S: Mi sono lasciato coinvolgere a tal punto che, per esempio, su quei set con tante comparse, proprio come Carlos, ho finito per volerli conquistare, come se fossero elettori. A La Rioja, mi hanno dato un bambino da fotografare. Quindi, quando c'erano molte comparse, andavo una alla volta, dovevo prendermene cura: le salutavo come Menem, accendevo quell'energia e iniziavo: "Come ti chiami? Arielito, caro mio".
—Leo, com'è stato il percorso per diventare Menem? Come ti sei sentito a interpretare qualcuno che ha segnato un'epoca, nel bene e nel male, e che è quasi il primo presidente mediatizzato in un modo simile a come il potere o le celebrità vengono rappresentati oggi?
W: Avevi una grande energia. Nell'episodio 6, quando Menem si trovava in una situazione estrema, a un certo punto Leo ha afferrato un coltello. E ho pensato, ehm, aspetta. Non è che avrebbe fatto qualcosa, ma Leo è riuscito a entrare nel personaggio, il che è stato molto toccante per me. L'impegno nel lavoro, la dedizione. Leo non c'era; è successo quello, ed è stato davvero impressionante.
S: Ero completamente rapita. Ho avuto molte sensazioni, molto astratte. Queste sensazioni di energia che scorreva, della brocca che tornava al pozzo, così tanto. Non sono credente, ma avevo la sensazione di giocare con cose che non si possono controllare completamente. Stai parlando di una persona molto potente, che non è tra noi. Era molto presente in ogni momento. Mi vedevo allo specchio ed ero molto forte. Già truccata, ho iniziato a vedermi nelle audizioni e quando sono apparsa mi sono vista, mia figlia mi ha vista, ed è stata una scissione molto strana, che mi ha aiutato molto come trampolino di lancio immaginario per realizzare il personaggio.
W: È successo con tutti; è successo con Griselda Siciliani, con Juan Minujín, che si sentivano come altre persone. C'era un gioco di rappresentazioni, in cui mi sentivo come se non stessi girando con Leo. Abbiamo vissuto quel viaggio, e sento che è impresso nella mia memoria. Tutti noi, tutti noi che abbiamo lavorato alla serie, siamo stati toccati da quell'esperienza.

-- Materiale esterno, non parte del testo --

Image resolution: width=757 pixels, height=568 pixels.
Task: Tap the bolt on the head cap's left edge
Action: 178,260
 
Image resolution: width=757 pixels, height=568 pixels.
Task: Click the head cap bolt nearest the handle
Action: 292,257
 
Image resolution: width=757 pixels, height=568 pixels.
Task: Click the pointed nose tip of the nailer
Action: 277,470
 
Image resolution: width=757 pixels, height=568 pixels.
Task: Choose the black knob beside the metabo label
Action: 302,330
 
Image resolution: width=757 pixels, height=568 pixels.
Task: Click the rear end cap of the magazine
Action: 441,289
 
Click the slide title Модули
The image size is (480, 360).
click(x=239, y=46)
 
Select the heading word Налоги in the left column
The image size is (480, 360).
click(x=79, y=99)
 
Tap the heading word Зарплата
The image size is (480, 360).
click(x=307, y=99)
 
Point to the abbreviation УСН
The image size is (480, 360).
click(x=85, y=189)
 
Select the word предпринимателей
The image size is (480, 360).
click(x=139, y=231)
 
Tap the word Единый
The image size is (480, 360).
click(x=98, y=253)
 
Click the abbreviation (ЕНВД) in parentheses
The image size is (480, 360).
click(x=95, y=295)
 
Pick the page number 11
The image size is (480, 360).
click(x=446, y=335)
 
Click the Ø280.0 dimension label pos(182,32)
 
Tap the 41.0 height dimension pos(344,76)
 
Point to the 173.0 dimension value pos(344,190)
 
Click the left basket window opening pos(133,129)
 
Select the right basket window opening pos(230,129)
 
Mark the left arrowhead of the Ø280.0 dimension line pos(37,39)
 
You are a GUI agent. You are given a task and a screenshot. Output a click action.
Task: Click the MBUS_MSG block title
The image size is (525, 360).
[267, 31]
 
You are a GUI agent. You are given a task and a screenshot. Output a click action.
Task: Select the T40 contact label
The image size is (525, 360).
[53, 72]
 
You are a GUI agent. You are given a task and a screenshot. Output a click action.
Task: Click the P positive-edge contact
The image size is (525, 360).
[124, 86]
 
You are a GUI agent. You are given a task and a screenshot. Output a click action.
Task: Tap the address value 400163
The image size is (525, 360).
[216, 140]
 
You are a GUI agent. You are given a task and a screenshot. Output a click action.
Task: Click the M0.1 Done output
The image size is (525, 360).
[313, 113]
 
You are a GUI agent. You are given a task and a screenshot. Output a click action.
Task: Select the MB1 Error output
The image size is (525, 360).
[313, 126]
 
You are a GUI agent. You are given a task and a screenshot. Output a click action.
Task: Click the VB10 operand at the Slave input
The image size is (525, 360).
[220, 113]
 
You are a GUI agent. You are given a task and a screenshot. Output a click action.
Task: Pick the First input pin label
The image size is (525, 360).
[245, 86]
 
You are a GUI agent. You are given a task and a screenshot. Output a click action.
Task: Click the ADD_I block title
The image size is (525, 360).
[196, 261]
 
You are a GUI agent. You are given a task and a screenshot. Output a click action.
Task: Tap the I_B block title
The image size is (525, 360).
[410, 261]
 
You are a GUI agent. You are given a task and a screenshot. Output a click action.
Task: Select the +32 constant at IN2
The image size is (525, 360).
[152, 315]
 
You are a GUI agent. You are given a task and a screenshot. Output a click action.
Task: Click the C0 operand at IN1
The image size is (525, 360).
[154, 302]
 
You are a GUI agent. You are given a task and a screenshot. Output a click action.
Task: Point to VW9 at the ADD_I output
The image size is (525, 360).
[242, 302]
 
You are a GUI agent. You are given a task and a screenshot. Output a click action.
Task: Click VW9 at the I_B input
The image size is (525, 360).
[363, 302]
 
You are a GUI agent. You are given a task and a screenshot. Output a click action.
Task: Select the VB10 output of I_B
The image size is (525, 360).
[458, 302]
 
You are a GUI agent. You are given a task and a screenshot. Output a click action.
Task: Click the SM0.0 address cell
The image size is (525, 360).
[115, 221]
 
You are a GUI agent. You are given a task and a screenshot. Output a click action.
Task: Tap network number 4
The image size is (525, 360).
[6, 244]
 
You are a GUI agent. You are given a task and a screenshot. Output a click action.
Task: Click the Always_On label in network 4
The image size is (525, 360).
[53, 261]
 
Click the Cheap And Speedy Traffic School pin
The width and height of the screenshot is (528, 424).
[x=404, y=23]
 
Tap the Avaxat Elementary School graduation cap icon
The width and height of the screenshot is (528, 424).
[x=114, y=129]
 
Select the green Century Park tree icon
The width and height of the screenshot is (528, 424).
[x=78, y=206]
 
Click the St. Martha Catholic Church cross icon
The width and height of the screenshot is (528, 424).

S: Non avevo mai lavorato così duramente su un personaggio. Avevamo già lavorato insieme in The Manager. Wino, su undici ore di riprese, ne gira nove. Al massimo, ne girano cinque o sei. Gira molto. Gira più inquadrature che riprese. Ti porta in un luogo più creativo. Non ti lascia pensare, se ci pensassi, che ci siano cose che non si potranno realizzare.
W: Badate bene, non mi sono nemmeno permesso di pensarci. Siamo andati alla Casa Rosada, al Congresso... ricreare quei momenti ha finalmente dato loro un vero significato. La casa a La Rioja dove abbiamo girato era legata a Menem.
S: O le riprese con Fernán Mirás, che interpreta Alfonsín. Con il bellissimo rapporto che abbiamo avuto, durato una vita, come in Tango Feroz. Era Tanguit/Alfonsín/Menem. È stato tanto.
W: Avevamo tutti molta fiducia in quello che stavamo facendo. Siamo molto orgogliosi del risultato.